The cornerstone of this framework is the Digital Asset Issuance Law (LEAD), enacted in 2023 by the Legislative Assembly. LEAD created the Comisión Nacional de Activos Digitales (CNAD) — an independent regulatory authority responsible for licensing, oversight, and enforcement across the entire digital asset sector. CNAD maintains a public registry of all licensed providers, giving businesses and their clients full legal certainty about who is authorized to operate.
In August 2025, El Salvador expanded its framework further by approving a new banking law that allows regulated financial institutions — specifically investment banks with at least $50 million in capital — to offer crypto services to high-net-worth investors with liquid assets exceeding $250,000. This signals a deepening of institutional adoption alongside the existing DASP framework for crypto-native businesses.
Types of Crypto Licenses in El Salvador
There are two distinct license types available to businesses seeking a crypto license in El Salvador, each supervised by a different authority:
DASP License (Digital Asset Service Provider) — issued by CNAD, this is the primary license for any business dealing with digital assets beyond Bitcoin-only services. It covers crypto exchanges (both fiat-to-crypto and crypto-to-crypto), custodial and non-custodial wallet providers, token issuance platforms, stablecoin operators, NFT marketplaces, DeFi protocol operators, and RWA (real-world asset) tokenization services. This is the most sought-after license for crypto-native businesses entering the Salvadoran market.
BSP License (Bitcoin Service Provider) — issued by the Banco Central de Reserva (BCR), this license is designed for businesses providing Bitcoin-specific services only: BTC exchange, BTC custody, BTC payment processing, and Bitcoin remittances. It is primarily relevant for businesses focused exclusively on the Bitcoin ecosystem.

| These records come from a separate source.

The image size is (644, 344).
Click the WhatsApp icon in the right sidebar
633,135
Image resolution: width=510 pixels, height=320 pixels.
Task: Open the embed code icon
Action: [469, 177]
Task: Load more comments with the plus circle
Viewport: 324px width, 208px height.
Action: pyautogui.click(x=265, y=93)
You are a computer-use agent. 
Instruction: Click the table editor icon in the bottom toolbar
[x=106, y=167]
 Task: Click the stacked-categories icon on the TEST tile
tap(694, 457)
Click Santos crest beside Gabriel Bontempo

Requirements for a Crypto License in El Salvador
The requirements for a crypto license in El Salvador are among the most accessible of any regulated jurisdiction globally. To apply, a business must incorporate a local Salvadoran legal entity — typically a Sociedad Anónima de Capital Variable (S.A. de C.V.) or equivalent. The minimum authorized share capital is just $2,000 USD, of which 5% must be deposited at a Salvadoran bank upon registration. This is a fraction of what is required in the European Union under MiCA, or in Brazil under the BCB’s licensing regime.
The corporate structure requires at least two founders and two directors. Directors do not need to be Salvadoran residents, which significantly reduces the operational burden for international businesses. However, the company must appoint a local AML Officer (MLRO) who is physically based in El Salvador and registered with the Financial Investigation Unit (UIF). For lower-risk activities, a non-resident MLRO with a local legal representative is acceptable.

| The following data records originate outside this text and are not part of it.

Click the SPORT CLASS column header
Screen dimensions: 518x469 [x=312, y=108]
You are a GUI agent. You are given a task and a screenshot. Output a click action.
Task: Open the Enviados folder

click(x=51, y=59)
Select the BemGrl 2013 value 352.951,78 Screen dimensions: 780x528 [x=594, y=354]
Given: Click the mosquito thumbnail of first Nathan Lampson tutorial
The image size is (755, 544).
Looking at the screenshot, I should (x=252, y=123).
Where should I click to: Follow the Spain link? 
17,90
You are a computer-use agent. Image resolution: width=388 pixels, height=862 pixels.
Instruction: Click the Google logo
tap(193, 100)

The application process is submitted to CNAD and includes a comprehensive documentation package: a three-year business plan, AML/CFT and risk management policies, a cybersecurity plan, customer disclosure procedures, custody protocols, and a Code of Ethics (which must be adopted within six months of registration). CNAD’s review period is approximately 20 business days for the initial assessment, with the total licensing process typically completed in three to six months.
The government registration fee is $5,475 USD (one-time), and the annual renewal fee is $3,650 USD, due in the first quarter of each calendar year. Annual external audits are mandatory if assets or revenue exceed applicable thresholds. Once licensed, the DASP is listed on CNAD’s public registry, which can be verified by any counterparty or banking institution.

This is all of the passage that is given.